Autism and dissociation?
I am 18 years old girl.
I was wondering if there was any correlation between dissociation and autism. I have depersonalization disorder I’ve been diganosed with it and have had it since as far back as I can remember.
It makes me feel like I’m watching someone else. Like I’m behind my eyes in a strangers life. It’s very scary. Unfortunately there’s no cure...
Just wondering if anyone else has similar issues?
With Asperger's Syndrome I often feel that people in everyday situations are expecting
responses that I cannot give them. The more they react to my non-response then the
less comfortable I feel and the more alienated I feel.
I would say there is a general withdrawal at play in both conditions. Someone with autism,
is withdrawing from others, whereas from what I know about people with depersonalization disorder
I would say the withdrawal is more internal.
One thing I would say is that in my Asperger's Syndrome there are safe places and safe routines
and safe interests. This means that in my retreat I have somewhere to retreat to, although most often
my interests are solitary. I don't want to be too harsh on myself but I sometimes feel that although
I intend to relate to others the many differences in my hard-wiring sometimes makes me unacceptable or
confusing.
It may be that some form of safe activity or interest could help with depersonalization disorder also.
For instance on this forum in the past I have often sung the praises of hand lino-printing, even though I don't often make prints myself these days. Hand print-making is mainly about physical, tactile actions and less about an internal process or concerns about the wider anxieties of life, mainly because it is a very focusing thing to do. What I mean is that it is very grounding.
There may be depersonalization present as a part of autism, but depersonalization is not the main thing that is going on. I think with both conditions good advice from professionals or from groups is important. I was diagnosed late, yet even though I am an old now I have learned a great deal in the past fifteen or so years.

━━━━━━━━━━━━━━━━━━━━━━━━━━━━━━

# Problem to work on:
Could you give again the part of the forum post on autism and dissociation that opens with the words containing "Autism and dissociation?" and closes with "is more internal.", substituting "pulling away" for "withdrawal" wherever it appears?

# Data supplied:

━━━━━━━━━━━━━━━━━━━━━━━━━━━━━━

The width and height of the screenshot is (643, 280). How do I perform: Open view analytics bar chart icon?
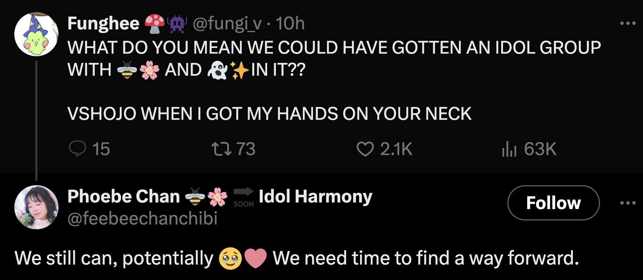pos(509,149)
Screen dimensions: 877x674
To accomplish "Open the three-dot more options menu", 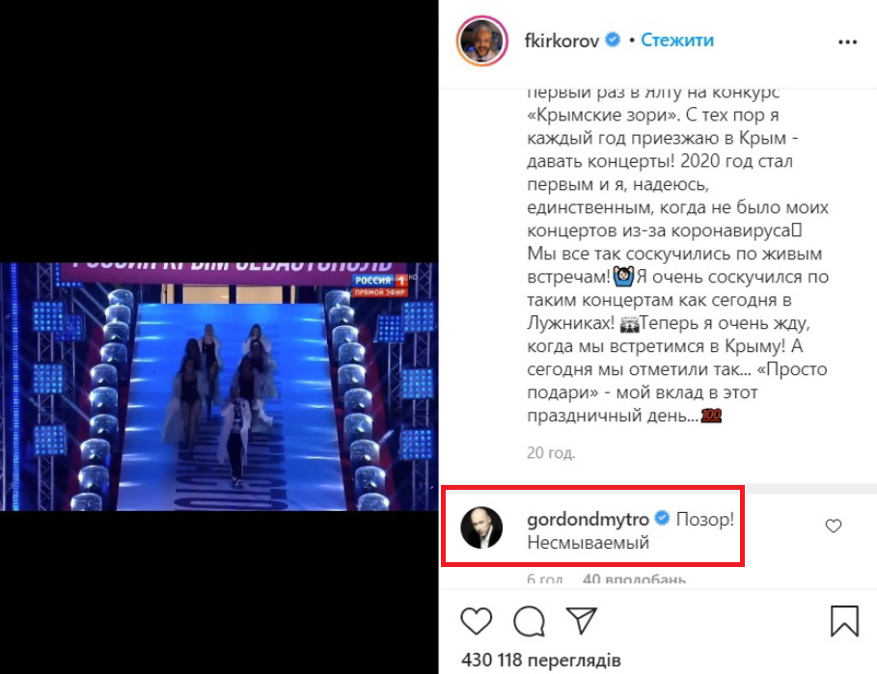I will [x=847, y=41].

━━━━━━━━━━━━━━━━━━━━━━━━━━━━━━

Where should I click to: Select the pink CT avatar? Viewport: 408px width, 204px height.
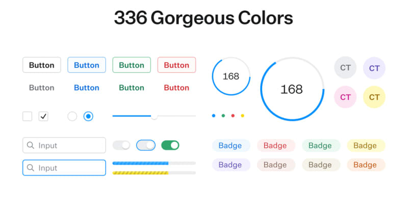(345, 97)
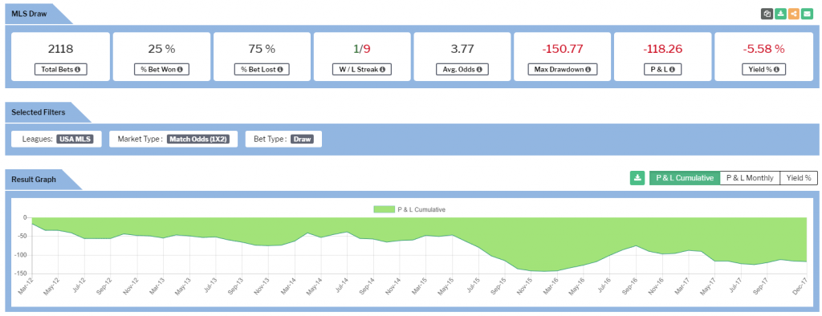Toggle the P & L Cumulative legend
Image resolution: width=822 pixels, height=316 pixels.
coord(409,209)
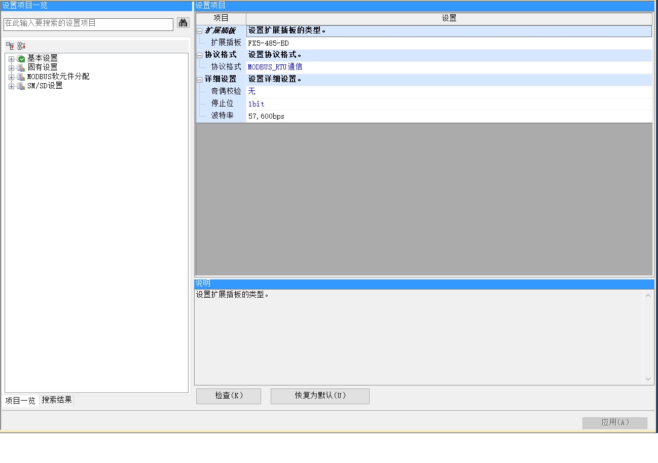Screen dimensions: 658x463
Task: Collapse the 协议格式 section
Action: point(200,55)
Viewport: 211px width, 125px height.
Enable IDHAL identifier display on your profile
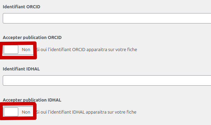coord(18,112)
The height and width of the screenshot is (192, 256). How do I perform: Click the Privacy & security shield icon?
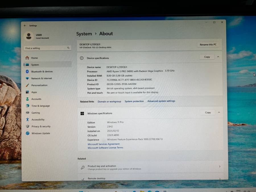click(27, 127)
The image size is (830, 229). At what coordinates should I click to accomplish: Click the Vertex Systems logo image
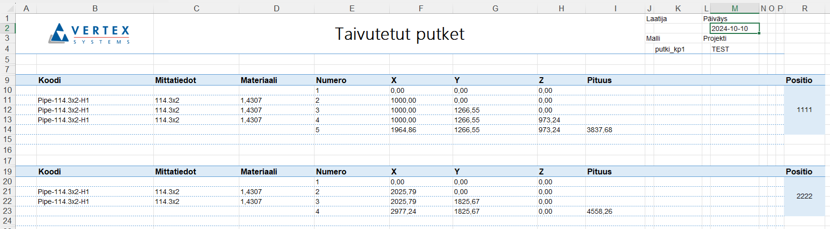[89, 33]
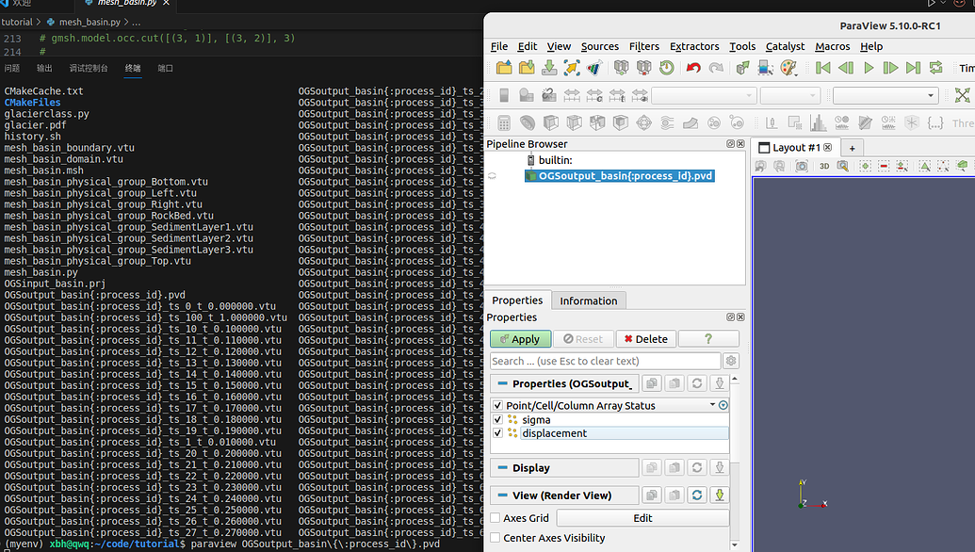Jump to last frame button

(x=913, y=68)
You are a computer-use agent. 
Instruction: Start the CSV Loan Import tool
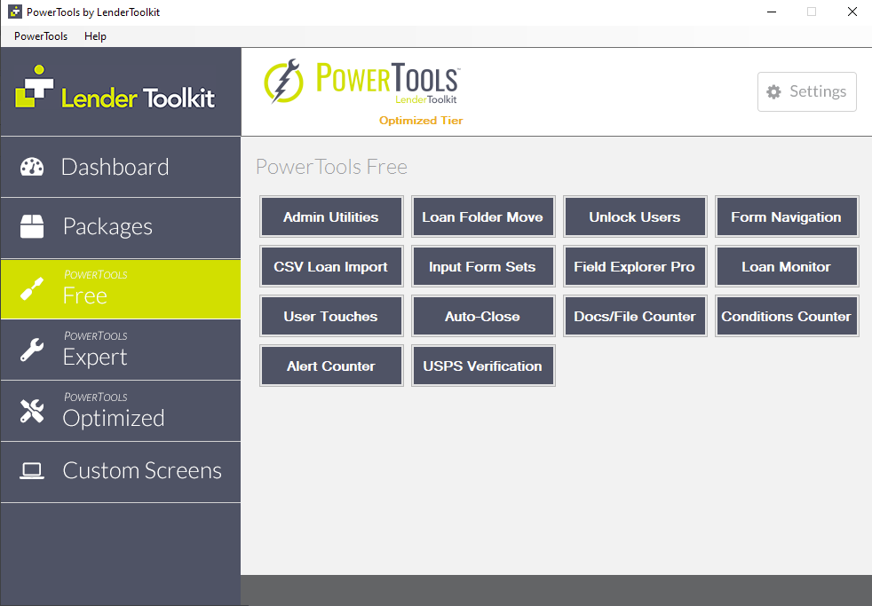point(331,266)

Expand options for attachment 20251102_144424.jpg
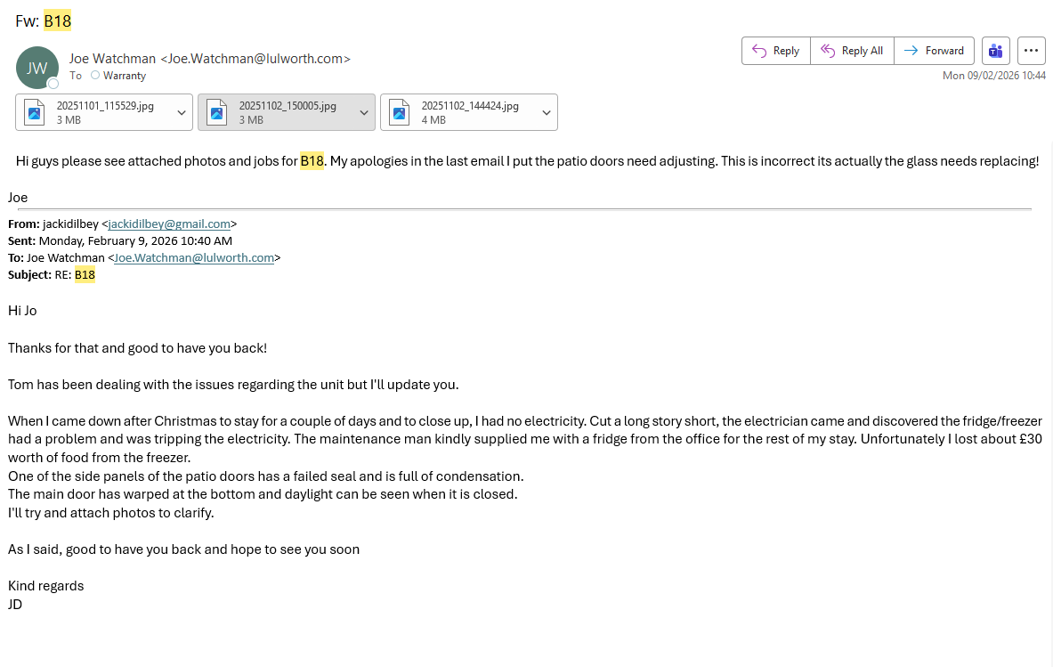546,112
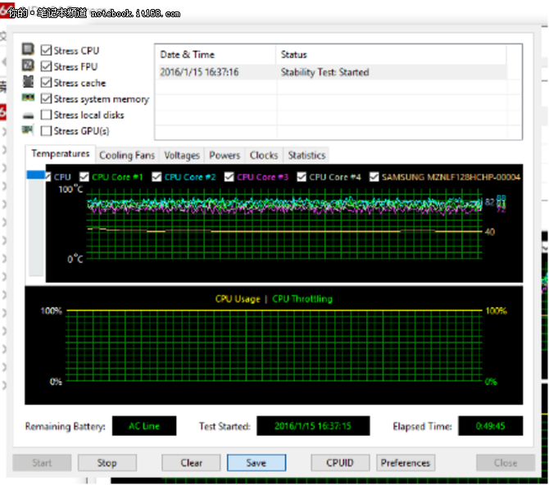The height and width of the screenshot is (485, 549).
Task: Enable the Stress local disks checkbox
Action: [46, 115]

━━━━━━━━━━━━━━━━━━━━━━━━━━━━━━

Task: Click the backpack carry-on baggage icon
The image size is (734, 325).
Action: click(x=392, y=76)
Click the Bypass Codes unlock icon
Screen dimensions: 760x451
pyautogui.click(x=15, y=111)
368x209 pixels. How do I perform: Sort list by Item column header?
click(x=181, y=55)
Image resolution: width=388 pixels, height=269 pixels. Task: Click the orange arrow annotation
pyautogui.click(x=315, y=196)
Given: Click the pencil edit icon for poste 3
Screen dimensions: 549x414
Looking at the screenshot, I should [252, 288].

━━━━━━━━━━━━━━━━━━━━━━━━━━━━━━

# Solution to the problem:
Autism and dissociation?
I am 18 years old girl.
I was wondering if there was any correlation between dissociation and autism. I have depersonalization disorder I’ve been diganosed with it and have had it since as far back as I can remember.
It makes me feel like I’m watching someone else. Like I’m behind my eyes in a strangers life. It’s very scary. Unfortunately there’s no cure...
Just wondering if anyone else has similar issues?
With Asperger's Syndrome I often feel that people in everyday situations are expecting
responses that I cannot give them. The more they react to my non-response then the
less comfortable I feel and the more alienated I feel.
I would say there is a general pulling away at play in both conditions. Someone with autism,
is withdrawing from others, whereas from what I know about people with depersonalization disorder
I would say the pulling away is more internal.